→ **Task prompt**:
No pictures, please. Copy exactly the lines from the one with "You are a computer-use" through the final line below.

** Provided data follows **

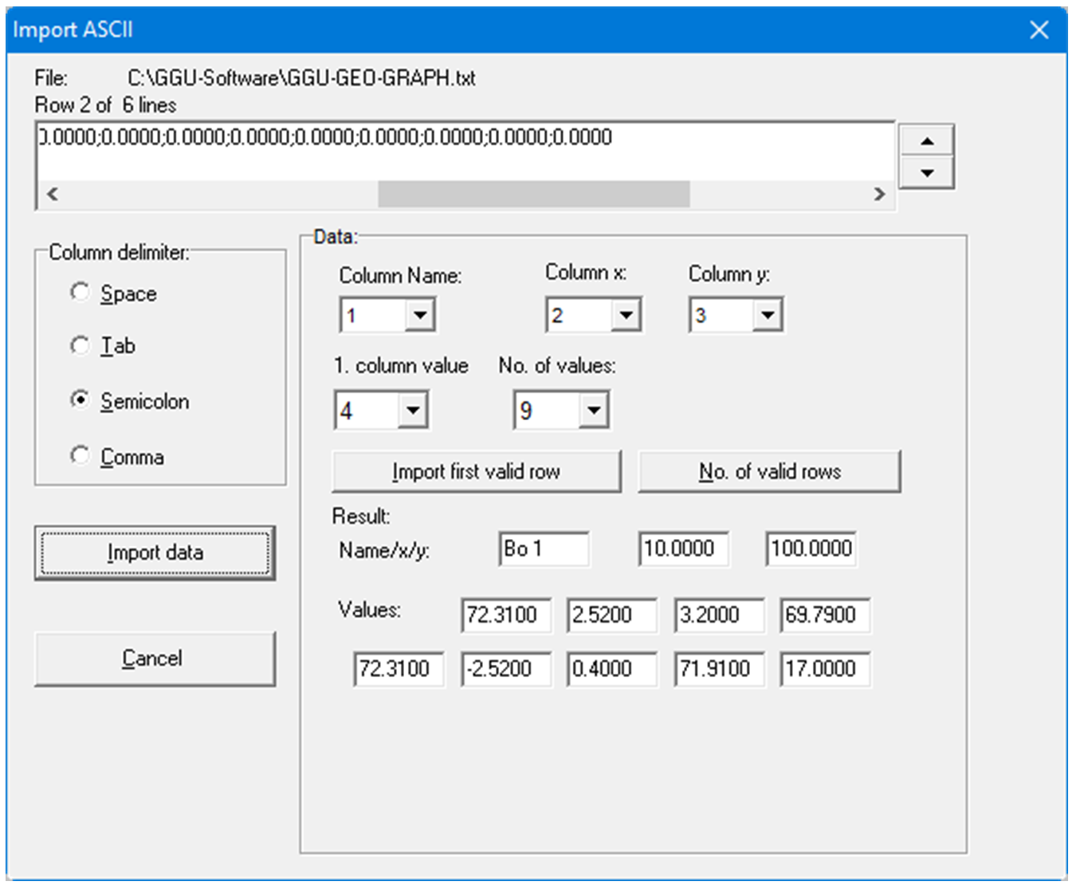Open the Column Name dropdown
The height and width of the screenshot is (893, 1084).
click(x=420, y=314)

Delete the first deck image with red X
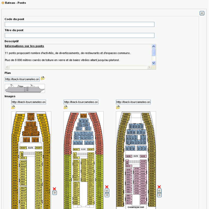click(x=54, y=189)
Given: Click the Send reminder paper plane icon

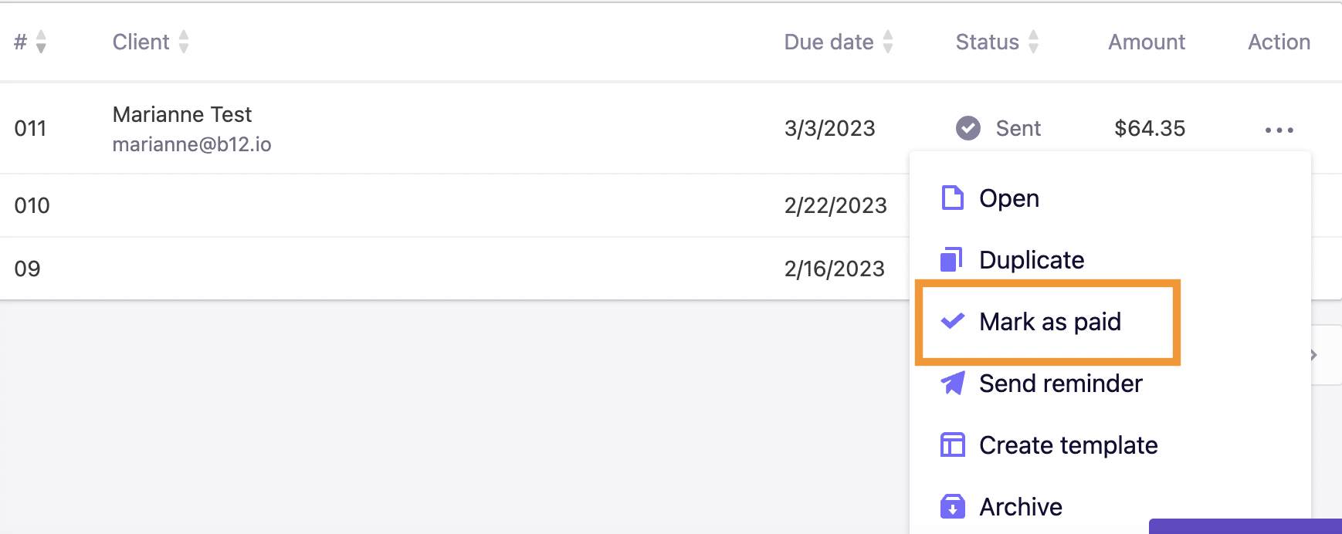Looking at the screenshot, I should [x=953, y=383].
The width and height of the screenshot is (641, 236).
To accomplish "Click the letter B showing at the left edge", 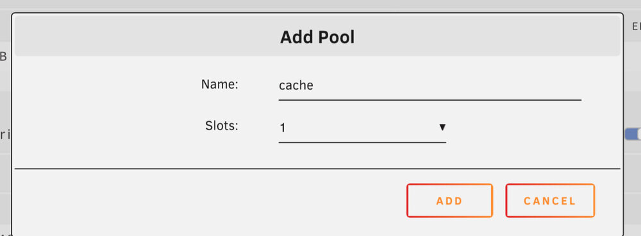I will coord(3,57).
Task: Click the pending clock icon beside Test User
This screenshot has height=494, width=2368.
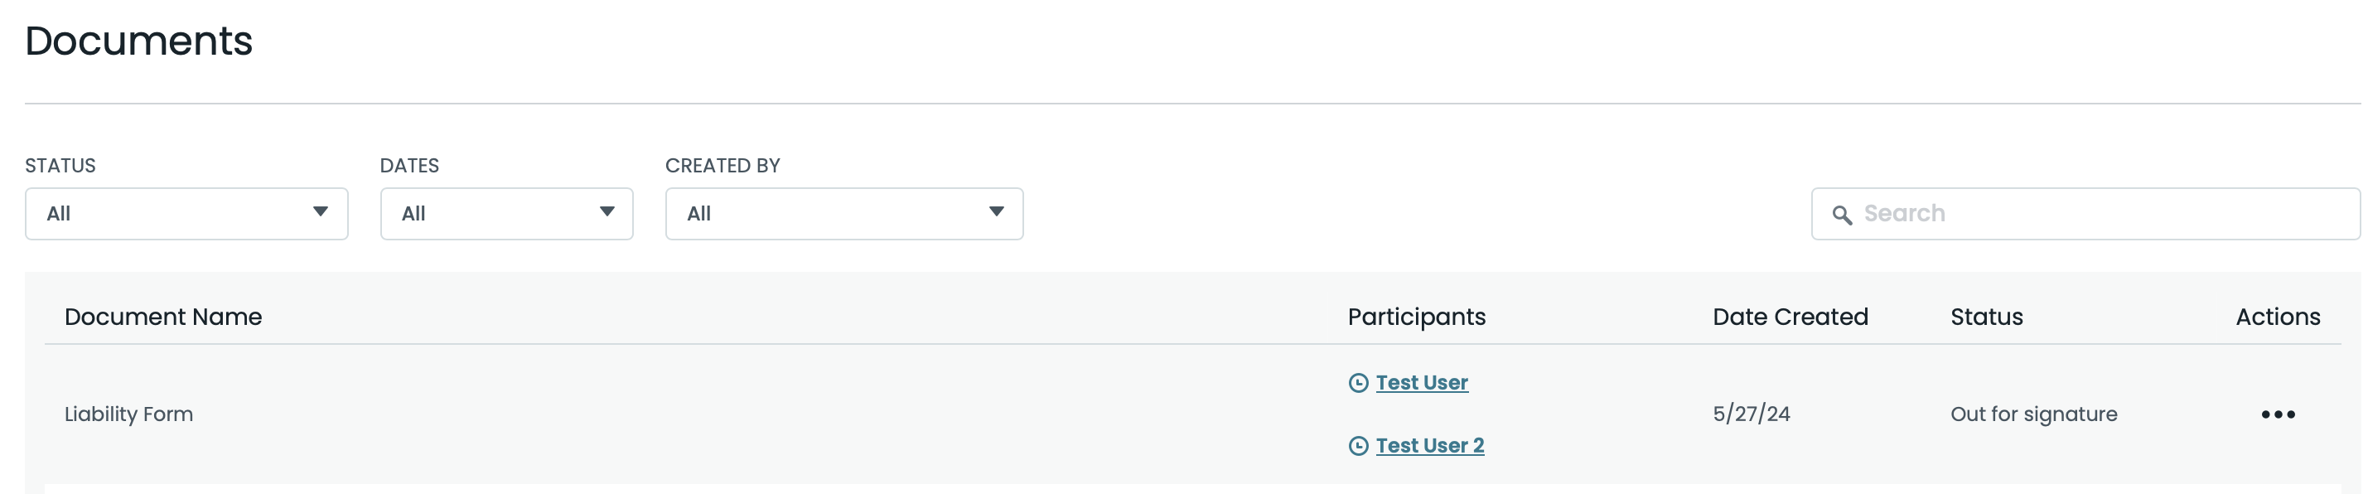Action: tap(1358, 383)
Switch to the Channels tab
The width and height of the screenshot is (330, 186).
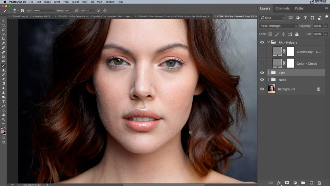tap(283, 8)
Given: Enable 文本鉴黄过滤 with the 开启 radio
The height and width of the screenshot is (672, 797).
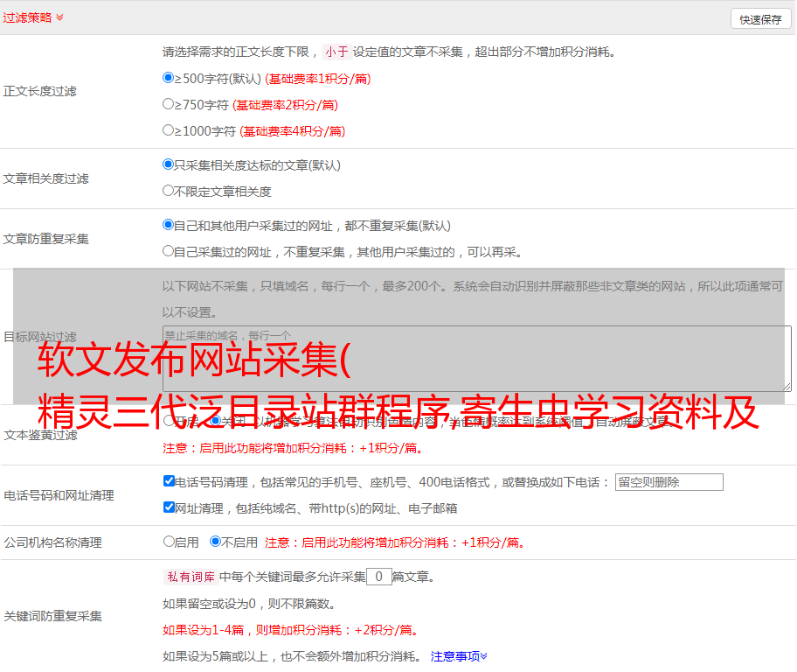Looking at the screenshot, I should click(169, 421).
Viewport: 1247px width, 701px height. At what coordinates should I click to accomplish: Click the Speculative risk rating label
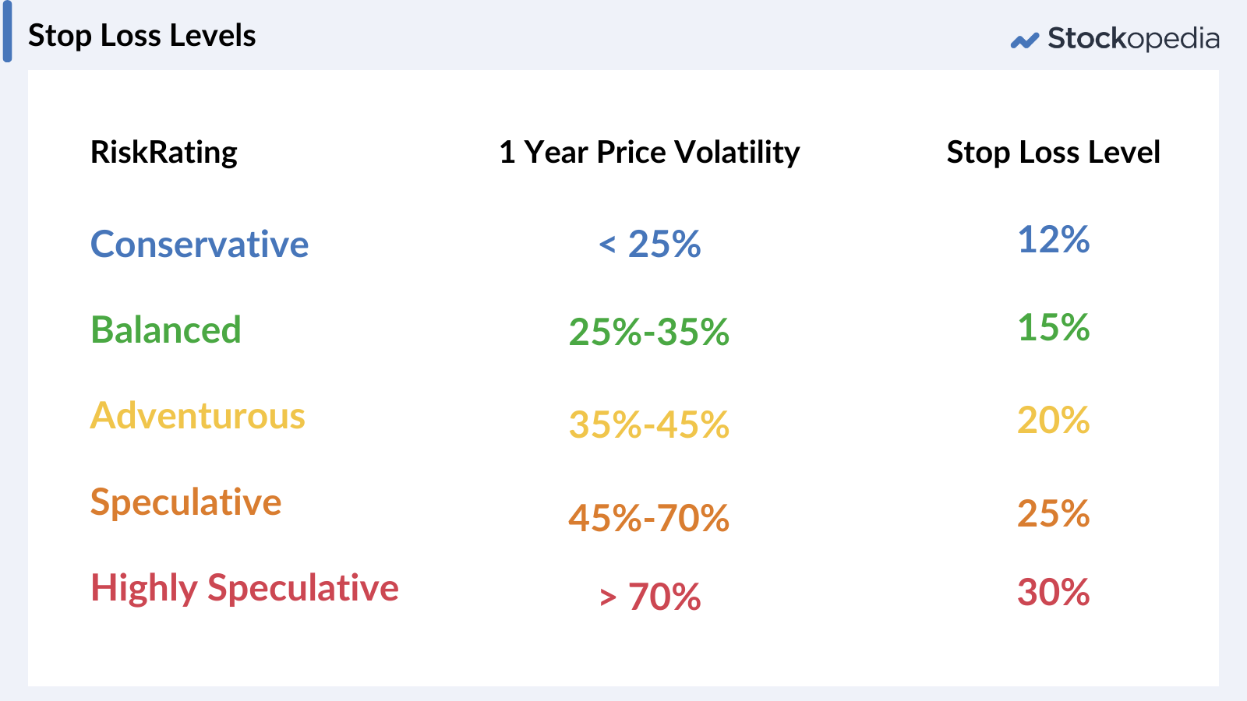click(x=185, y=502)
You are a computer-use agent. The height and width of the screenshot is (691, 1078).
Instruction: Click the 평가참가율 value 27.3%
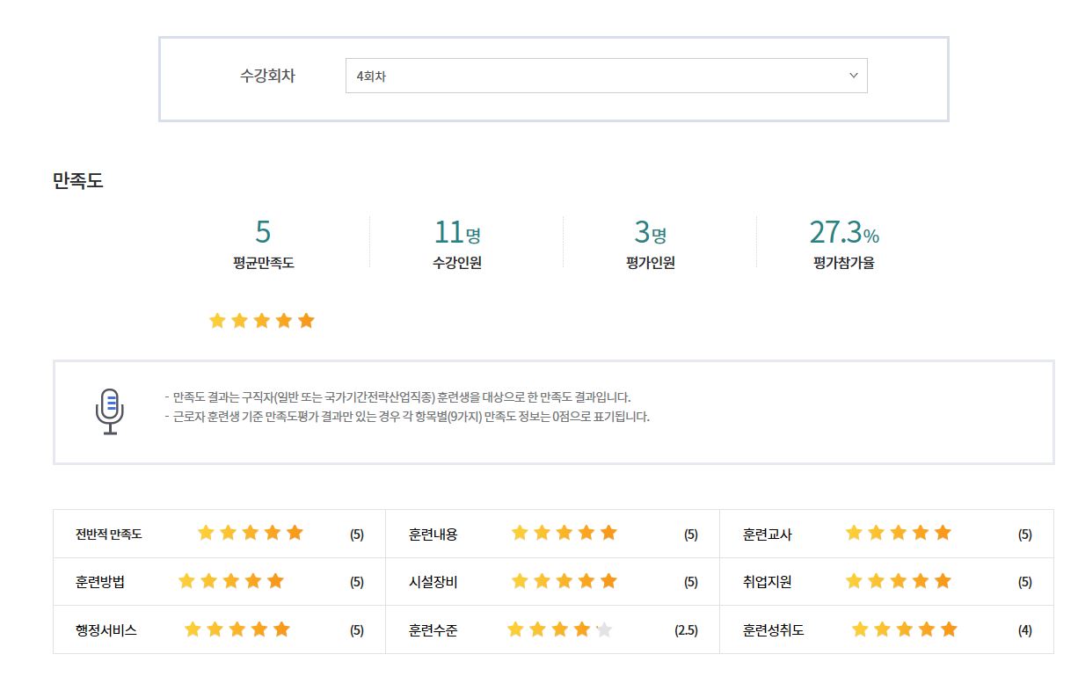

** End of Provided data **

→ **Output for this exercise**:
You are a computer-use agent. The height and width of the screenshot is (691, 1078).
Instruction: Click the 평가참가율 value 27.3%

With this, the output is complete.